## EXERCISE REQUIREMENTS
An exact copy of all the data below is needed.

## DATA TO EXAMINE
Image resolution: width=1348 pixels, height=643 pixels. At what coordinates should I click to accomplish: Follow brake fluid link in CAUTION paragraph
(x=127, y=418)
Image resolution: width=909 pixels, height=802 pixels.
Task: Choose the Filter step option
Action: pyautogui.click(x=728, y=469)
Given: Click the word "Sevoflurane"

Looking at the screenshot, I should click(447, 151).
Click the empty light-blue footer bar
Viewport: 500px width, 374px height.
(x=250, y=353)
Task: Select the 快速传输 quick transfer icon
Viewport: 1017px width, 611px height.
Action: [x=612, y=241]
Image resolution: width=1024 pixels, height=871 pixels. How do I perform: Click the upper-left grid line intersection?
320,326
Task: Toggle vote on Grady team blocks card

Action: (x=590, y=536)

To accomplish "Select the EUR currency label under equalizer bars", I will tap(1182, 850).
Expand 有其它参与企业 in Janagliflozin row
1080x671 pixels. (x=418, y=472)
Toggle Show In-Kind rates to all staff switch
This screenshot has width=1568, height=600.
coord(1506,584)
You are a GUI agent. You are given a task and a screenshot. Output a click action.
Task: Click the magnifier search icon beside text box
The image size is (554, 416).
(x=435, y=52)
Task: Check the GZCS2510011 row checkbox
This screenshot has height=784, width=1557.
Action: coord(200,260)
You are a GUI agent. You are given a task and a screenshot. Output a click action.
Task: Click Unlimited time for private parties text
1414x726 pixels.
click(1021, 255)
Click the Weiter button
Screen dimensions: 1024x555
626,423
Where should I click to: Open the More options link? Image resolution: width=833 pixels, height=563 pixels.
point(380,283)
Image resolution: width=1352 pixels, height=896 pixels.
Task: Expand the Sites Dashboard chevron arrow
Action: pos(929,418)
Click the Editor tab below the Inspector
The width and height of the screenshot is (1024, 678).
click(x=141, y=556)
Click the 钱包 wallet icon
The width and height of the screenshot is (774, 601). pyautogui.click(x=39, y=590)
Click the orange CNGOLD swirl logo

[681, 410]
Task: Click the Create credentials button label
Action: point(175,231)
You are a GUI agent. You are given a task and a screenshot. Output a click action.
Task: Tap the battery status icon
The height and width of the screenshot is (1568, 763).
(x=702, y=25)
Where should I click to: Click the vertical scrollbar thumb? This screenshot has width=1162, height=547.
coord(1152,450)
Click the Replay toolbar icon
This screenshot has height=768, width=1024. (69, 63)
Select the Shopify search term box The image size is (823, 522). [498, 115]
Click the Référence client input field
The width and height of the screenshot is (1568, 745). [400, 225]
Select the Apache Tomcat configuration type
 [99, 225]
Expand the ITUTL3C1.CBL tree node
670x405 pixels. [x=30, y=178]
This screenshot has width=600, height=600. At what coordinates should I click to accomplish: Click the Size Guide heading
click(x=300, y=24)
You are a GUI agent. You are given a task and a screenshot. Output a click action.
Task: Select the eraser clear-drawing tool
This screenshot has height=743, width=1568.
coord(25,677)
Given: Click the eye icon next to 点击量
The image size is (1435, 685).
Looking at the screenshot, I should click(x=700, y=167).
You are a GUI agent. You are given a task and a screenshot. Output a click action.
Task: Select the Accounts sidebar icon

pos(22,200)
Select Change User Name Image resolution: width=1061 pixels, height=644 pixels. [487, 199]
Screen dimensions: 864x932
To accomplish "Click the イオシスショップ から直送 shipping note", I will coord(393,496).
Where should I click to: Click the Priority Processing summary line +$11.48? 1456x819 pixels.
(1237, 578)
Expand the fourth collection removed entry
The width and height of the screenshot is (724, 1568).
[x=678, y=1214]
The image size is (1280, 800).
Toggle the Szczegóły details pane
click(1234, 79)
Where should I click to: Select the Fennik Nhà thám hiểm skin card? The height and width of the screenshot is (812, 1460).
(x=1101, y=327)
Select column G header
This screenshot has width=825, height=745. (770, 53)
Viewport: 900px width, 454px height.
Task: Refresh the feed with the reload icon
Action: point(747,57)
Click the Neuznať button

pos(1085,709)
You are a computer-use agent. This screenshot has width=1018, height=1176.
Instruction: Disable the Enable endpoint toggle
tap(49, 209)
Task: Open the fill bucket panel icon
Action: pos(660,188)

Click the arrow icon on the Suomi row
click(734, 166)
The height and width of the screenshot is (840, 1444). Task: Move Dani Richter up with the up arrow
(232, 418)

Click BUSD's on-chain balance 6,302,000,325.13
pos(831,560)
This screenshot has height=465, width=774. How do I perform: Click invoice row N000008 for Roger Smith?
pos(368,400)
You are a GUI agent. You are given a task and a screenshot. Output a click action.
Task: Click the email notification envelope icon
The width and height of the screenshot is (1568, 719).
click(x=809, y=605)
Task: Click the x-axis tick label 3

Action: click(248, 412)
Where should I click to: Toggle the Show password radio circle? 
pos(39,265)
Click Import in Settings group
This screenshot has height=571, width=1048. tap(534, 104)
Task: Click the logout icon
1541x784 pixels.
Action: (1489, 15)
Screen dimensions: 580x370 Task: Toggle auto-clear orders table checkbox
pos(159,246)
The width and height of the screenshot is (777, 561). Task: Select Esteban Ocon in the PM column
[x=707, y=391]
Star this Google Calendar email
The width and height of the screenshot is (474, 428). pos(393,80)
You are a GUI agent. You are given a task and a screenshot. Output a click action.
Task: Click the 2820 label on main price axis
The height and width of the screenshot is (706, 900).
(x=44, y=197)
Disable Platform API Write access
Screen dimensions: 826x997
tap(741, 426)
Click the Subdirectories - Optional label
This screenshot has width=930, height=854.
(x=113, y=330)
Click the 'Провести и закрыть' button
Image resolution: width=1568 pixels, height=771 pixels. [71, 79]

## SOLUTION TO THE PROBLEM
Image resolution: width=1348 pixels, height=643 pixels. At what coordinates should I click to accomplish: Follow brake fluid link in CAUTION paragraph
(x=127, y=418)
Image resolution: width=909 pixels, height=802 pixels.
Task: Choose the Filter step option
Action: pyautogui.click(x=728, y=469)
Given: Click the word "Sevoflurane"

Looking at the screenshot, I should click(447, 151).
Click the empty light-blue footer bar
Viewport: 500px width, 374px height.
(x=250, y=353)
Task: Select the 快速传输 quick transfer icon
Viewport: 1017px width, 611px height.
Action: [x=612, y=241]
Image resolution: width=1024 pixels, height=871 pixels. How do I perform: Click the upper-left grid line intersection?
320,326
Task: Toggle vote on Grady team blocks card

Action: (x=590, y=536)

To accomplish "Select the EUR currency label under equalizer bars", I will tap(1182, 850).
Expand 有其它参与企业 in Janagliflozin row
1080x671 pixels. (x=418, y=472)
Toggle Show In-Kind rates to all staff switch
This screenshot has width=1568, height=600.
coord(1506,584)
You are a GUI agent. You are given a task and a screenshot. Output a click action.
Task: Click the magnifier search icon beside text box
The image size is (554, 416).
(x=435, y=52)
Task: Check the GZCS2510011 row checkbox
This screenshot has height=784, width=1557.
Action: coord(200,260)
You are a GUI agent. You are given a task and a screenshot. Output a click action.
Task: Click Unlimited time for private parties text
1414x726 pixels.
click(1021, 255)
Click the Weiter button
Screen dimensions: 1024x555
626,423
Where should I click to: Open the More options link? Image resolution: width=833 pixels, height=563 pixels.
point(380,283)
Image resolution: width=1352 pixels, height=896 pixels.
Task: Expand the Sites Dashboard chevron arrow
Action: pos(929,418)
Click the Editor tab below the Inspector
The width and height of the screenshot is (1024, 678).
click(x=141, y=556)
Click the 钱包 wallet icon
The width and height of the screenshot is (774, 601). pyautogui.click(x=39, y=590)
Click the orange CNGOLD swirl logo

[681, 410]
Task: Click the Create credentials button label
Action: point(175,231)
You are a GUI agent. You are given a task and a screenshot. Output a click action.
Task: Tap the battery status icon
The height and width of the screenshot is (1568, 763).
(x=702, y=25)
Where should I click to: Click the vertical scrollbar thumb? This screenshot has width=1162, height=547.
coord(1152,450)
Click the Replay toolbar icon
This screenshot has height=768, width=1024. (69, 63)
Select the Shopify search term box The image size is (823, 522). [498, 115]
Click the Référence client input field
The width and height of the screenshot is (1568, 745). [400, 225]
Select the Apache Tomcat configuration type
 [99, 225]
Expand the ITUTL3C1.CBL tree node
670x405 pixels. [x=30, y=178]
This screenshot has width=600, height=600. At what coordinates should I click to accomplish: Click the Size Guide heading
click(x=300, y=24)
You are a GUI agent. You are given a task and a screenshot. Output a click action.
Task: Select the eraser clear-drawing tool
This screenshot has height=743, width=1568.
coord(25,677)
Given: Click the eye icon next to 点击量
The image size is (1435, 685).
Looking at the screenshot, I should click(x=700, y=167).
You are a GUI agent. You are given a task and a screenshot. Output a click action.
Task: Select the Accounts sidebar icon

pos(22,200)
Select Change User Name Image resolution: width=1061 pixels, height=644 pixels. [487, 199]
Screen dimensions: 864x932
To accomplish "Click the イオシスショップ から直送 shipping note", I will coord(393,496).
Where should I click to: Click the Priority Processing summary line +$11.48? 1456x819 pixels.
(1237, 578)
Expand the fourth collection removed entry
The width and height of the screenshot is (724, 1568).
[x=678, y=1214]
The image size is (1280, 800).
Toggle the Szczegóły details pane
click(1234, 79)
Where should I click to: Select the Fennik Nhà thám hiểm skin card? The height and width of the screenshot is (812, 1460).
(x=1101, y=327)
Select column G header
This screenshot has width=825, height=745. (770, 53)
Viewport: 900px width, 454px height.
Task: Refresh the feed with the reload icon
Action: point(747,57)
Click the Neuznať button

pos(1085,709)
You are a computer-use agent. This screenshot has width=1018, height=1176.
Instruction: Disable the Enable endpoint toggle
tap(49, 209)
Task: Open the fill bucket panel icon
Action: pos(660,188)

Click the arrow icon on the Suomi row
click(734, 166)
The height and width of the screenshot is (840, 1444). Task: Move Dani Richter up with the up arrow
(232, 418)

Click BUSD's on-chain balance 6,302,000,325.13
pos(831,560)
This screenshot has height=465, width=774. How do I perform: Click invoice row N000008 for Roger Smith?
pos(368,400)
You are a GUI agent. You are given a task and a screenshot. Output a click action.
Task: Click the email notification envelope icon
The width and height of the screenshot is (1568, 719).
click(x=809, y=605)
Task: Click the x-axis tick label 3

Action: click(248, 412)
Where should I click to: Toggle the Show password radio circle? 
pos(39,265)
Click Import in Settings group
This screenshot has height=571, width=1048. tap(534, 104)
Task: Click the logout icon
1541x784 pixels.
Action: (1489, 15)
Screen dimensions: 580x370 Task: Toggle auto-clear orders table checkbox
pos(159,246)
The width and height of the screenshot is (777, 561). Task: Select Esteban Ocon in the PM column
[x=707, y=391]
Star this Google Calendar email
The width and height of the screenshot is (474, 428). pos(393,80)
You are a GUI agent. You are given a task and a screenshot. Output a click action.
Task: Click the 2820 label on main price axis
The height and width of the screenshot is (706, 900).
(x=44, y=197)
Disable Platform API Write access
Screen dimensions: 826x997
tap(741, 426)
Click the Subdirectories - Optional label
This screenshot has width=930, height=854.
(x=113, y=330)
Click the 'Провести и закрыть' button
Image resolution: width=1568 pixels, height=771 pixels. [71, 79]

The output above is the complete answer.